Contact: Michele Walker, 919-707-8604
State Agency Completes First Digital Map of N.C.’s 12,000-Mile Estuarine Shoreline
RALEIGH – The N.C. Division of Coastal Management has completed a project to create the first ever continuous digital map of more than 12,000 miles of estuarine shoreline in North Carolina.
The map is the result of a partnership between the state agency and East Carolina University.
Among its findings, the project identified the mileage of shoreline types such as a marsh or a swamp forest and the number of shoreline structures such as piers and bulkheads along estuarine waterways. Estuarine shorelines are found along the coast’s broad network of brackish sounds, marshes, rivers and creeks. Estuaries are a unique and important part of coastal life – a transitional area where fresh and salt water mix.
“This is a really exciting project,” said Braxton Davis, director of the state Division of Coastal Management, or DCM. “The maps can be used by DCM, local governments and researchers to assess changes in shorelines and structures, study where and why shorelines are eroding, monitor future changes, and better understand development trends along our estuarine shorelines. This work will provide a wealth of useful data for North Carolina’s coastal management program.”
Using the most recently available aerial photography for each county, the estuarine shoreline for all 20 coastal counties has been digitized and is now available to view on the state Division of Coastal Management’s website.
From broad, shallow sounds like the Albemarle and Pamlico, to narrow bodies of water such as Core and Masonboro sounds, North Carolina has 2.2 million acres of estuarine waters. These shallow sounds, rivers and creeks make up one of the largest estuarine systems in the United States.

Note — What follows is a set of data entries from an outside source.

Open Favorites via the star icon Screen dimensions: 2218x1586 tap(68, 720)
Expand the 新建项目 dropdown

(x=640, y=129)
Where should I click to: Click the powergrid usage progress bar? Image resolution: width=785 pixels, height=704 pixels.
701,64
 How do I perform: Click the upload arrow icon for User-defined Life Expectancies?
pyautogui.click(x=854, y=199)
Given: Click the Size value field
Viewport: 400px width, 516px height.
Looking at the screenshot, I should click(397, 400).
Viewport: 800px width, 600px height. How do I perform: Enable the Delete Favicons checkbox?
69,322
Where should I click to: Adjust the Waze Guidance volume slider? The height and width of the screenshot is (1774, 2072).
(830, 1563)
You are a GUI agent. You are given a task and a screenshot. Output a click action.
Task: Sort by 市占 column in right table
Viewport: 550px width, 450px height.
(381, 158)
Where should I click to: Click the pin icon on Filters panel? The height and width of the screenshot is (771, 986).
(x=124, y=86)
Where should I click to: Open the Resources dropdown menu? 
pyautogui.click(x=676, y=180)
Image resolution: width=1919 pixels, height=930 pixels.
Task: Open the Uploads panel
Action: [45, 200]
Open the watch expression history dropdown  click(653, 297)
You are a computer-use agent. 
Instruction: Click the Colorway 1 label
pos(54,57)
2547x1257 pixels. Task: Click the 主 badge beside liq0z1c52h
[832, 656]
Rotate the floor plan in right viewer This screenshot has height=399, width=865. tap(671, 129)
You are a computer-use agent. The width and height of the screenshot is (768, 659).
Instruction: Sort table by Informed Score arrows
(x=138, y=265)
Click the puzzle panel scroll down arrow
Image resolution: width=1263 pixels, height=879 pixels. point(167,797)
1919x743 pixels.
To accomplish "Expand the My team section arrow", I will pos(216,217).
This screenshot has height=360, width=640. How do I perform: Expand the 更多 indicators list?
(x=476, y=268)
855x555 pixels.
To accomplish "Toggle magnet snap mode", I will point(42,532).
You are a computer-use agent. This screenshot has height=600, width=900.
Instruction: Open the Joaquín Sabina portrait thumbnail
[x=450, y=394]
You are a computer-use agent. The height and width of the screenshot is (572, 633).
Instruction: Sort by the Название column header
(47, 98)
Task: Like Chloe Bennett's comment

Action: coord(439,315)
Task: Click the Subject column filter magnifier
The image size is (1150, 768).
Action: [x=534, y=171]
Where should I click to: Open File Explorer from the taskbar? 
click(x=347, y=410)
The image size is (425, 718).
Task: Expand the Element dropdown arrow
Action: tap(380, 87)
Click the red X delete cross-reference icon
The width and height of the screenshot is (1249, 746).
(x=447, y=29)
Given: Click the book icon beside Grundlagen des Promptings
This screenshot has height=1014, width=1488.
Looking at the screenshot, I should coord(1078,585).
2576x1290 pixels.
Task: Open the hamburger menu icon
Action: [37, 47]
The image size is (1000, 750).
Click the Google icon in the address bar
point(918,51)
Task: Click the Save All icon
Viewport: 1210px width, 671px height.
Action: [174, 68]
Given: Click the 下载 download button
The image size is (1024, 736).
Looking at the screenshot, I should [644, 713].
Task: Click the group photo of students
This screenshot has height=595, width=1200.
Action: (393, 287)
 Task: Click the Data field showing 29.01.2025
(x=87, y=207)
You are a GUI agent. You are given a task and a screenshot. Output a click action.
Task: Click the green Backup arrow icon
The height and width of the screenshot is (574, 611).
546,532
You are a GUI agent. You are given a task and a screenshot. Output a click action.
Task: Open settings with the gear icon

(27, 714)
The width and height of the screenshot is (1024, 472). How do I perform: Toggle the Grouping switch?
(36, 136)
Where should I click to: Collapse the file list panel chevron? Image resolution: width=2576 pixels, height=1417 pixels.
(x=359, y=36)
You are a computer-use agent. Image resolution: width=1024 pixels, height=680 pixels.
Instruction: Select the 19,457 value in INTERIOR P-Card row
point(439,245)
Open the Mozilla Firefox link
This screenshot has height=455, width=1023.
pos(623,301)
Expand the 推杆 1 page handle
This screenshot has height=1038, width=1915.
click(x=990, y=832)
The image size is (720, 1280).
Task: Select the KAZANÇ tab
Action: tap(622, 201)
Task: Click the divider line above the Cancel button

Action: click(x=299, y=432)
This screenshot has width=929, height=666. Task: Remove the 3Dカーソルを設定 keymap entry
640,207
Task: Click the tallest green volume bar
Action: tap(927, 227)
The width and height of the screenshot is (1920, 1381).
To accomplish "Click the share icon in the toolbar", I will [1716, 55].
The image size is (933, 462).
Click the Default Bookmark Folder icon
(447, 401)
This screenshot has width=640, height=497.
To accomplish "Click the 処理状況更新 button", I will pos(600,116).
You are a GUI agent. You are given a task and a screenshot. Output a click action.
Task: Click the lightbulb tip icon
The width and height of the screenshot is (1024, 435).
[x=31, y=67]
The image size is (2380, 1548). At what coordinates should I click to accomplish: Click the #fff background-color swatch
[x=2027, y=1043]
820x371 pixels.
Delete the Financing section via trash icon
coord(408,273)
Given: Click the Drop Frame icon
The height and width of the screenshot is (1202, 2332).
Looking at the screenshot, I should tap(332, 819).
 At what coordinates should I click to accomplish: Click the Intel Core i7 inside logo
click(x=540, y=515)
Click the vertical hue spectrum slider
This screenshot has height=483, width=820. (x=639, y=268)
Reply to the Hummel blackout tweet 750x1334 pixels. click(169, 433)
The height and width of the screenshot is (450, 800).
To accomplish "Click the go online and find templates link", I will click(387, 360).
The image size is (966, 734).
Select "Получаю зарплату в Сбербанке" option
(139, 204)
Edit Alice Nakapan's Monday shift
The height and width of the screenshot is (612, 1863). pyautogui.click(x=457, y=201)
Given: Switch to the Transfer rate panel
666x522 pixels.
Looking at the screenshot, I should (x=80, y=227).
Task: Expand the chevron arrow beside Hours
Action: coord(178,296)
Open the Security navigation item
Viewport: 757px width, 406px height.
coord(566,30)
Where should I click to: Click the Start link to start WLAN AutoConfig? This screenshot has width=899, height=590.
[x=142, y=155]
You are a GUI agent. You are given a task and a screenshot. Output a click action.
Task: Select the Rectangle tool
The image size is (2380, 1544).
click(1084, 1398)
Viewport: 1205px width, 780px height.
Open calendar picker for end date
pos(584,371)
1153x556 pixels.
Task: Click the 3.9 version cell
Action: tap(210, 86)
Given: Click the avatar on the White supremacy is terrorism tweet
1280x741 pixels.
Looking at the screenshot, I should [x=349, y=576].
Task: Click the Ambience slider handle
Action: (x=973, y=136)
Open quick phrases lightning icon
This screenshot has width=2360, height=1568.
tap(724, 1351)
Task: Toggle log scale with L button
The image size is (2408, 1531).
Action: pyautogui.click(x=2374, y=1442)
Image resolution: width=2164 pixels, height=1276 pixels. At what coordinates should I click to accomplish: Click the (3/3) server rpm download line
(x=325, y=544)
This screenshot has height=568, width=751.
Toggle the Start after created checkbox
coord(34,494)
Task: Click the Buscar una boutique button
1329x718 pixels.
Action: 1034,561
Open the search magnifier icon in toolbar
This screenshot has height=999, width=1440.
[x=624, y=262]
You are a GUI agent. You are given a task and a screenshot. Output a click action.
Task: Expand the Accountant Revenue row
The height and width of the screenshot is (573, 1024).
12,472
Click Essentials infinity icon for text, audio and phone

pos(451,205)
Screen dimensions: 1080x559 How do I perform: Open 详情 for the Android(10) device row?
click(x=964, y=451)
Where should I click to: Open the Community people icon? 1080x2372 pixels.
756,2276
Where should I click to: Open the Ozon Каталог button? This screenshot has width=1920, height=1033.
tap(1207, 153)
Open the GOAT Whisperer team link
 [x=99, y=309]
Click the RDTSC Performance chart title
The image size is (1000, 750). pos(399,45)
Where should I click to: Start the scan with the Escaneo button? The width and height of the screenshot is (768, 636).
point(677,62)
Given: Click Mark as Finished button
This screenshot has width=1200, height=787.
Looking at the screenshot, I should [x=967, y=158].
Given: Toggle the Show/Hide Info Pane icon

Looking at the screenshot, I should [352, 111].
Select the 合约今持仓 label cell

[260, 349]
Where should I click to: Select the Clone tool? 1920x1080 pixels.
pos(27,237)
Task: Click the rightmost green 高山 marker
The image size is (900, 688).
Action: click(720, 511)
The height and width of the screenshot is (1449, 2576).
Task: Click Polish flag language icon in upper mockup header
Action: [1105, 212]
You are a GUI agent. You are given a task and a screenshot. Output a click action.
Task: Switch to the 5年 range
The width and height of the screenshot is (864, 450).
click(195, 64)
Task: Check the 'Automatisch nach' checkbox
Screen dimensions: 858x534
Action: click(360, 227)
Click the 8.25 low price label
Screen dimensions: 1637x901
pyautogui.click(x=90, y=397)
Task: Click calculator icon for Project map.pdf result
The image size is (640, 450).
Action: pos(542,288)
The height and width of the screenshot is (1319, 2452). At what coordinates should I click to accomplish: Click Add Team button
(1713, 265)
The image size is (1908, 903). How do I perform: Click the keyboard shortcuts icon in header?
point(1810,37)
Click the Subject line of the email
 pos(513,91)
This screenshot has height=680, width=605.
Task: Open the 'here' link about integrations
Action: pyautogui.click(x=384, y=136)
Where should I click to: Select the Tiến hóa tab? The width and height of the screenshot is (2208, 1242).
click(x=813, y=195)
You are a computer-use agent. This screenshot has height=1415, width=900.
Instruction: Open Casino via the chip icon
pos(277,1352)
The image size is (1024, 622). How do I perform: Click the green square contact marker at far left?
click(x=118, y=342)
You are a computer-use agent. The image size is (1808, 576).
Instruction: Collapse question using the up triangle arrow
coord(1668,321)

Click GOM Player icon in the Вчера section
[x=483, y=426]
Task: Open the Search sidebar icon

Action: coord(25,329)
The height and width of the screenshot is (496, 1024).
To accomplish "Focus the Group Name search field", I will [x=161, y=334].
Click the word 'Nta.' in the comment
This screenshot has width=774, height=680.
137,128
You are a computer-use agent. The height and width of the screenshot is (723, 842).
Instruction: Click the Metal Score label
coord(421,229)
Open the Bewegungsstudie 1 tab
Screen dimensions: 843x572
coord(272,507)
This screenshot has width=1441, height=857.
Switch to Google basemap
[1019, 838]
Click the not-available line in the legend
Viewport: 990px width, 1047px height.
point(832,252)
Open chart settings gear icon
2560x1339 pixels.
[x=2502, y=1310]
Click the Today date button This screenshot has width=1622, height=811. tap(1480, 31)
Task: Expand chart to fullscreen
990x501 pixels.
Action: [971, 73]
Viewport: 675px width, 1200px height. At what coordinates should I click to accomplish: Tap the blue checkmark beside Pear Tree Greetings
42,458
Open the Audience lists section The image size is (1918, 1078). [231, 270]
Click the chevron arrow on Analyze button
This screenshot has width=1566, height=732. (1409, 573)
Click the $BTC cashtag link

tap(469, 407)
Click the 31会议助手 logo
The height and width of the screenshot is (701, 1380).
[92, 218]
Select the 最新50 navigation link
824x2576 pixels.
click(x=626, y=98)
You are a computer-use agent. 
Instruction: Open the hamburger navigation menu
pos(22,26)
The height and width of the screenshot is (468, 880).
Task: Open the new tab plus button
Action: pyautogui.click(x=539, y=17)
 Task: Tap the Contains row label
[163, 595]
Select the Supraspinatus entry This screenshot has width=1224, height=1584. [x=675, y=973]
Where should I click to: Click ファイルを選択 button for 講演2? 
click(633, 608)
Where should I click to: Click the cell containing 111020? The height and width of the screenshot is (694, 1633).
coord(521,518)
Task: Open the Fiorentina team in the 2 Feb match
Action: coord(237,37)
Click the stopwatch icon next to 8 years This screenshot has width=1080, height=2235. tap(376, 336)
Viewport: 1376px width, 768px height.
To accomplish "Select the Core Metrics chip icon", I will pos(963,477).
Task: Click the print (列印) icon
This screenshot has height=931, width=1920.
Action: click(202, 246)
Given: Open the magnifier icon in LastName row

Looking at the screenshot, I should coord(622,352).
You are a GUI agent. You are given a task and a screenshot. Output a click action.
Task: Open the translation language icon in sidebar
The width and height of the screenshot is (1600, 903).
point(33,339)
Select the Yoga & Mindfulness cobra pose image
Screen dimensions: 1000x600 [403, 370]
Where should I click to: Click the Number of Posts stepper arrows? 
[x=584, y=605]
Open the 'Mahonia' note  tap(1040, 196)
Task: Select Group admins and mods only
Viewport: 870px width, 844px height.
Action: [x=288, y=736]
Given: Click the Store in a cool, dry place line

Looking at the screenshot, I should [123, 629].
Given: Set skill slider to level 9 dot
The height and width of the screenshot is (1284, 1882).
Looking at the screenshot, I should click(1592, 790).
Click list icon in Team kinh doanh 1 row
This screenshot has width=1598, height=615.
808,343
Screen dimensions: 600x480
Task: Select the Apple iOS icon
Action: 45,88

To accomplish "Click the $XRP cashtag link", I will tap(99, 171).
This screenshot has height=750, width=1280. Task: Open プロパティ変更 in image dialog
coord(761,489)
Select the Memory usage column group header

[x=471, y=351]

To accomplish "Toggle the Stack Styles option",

Staff from the state Division of Coastal Management and East Carolina University will continue working together to conduct a more in-depth analysis of the shoreline data, including calculating the length of the five distinct shoreline types and the different types of modified shorelines. They will also work to identify regional shoreline development trends and analyze the distribution of various coastal structures.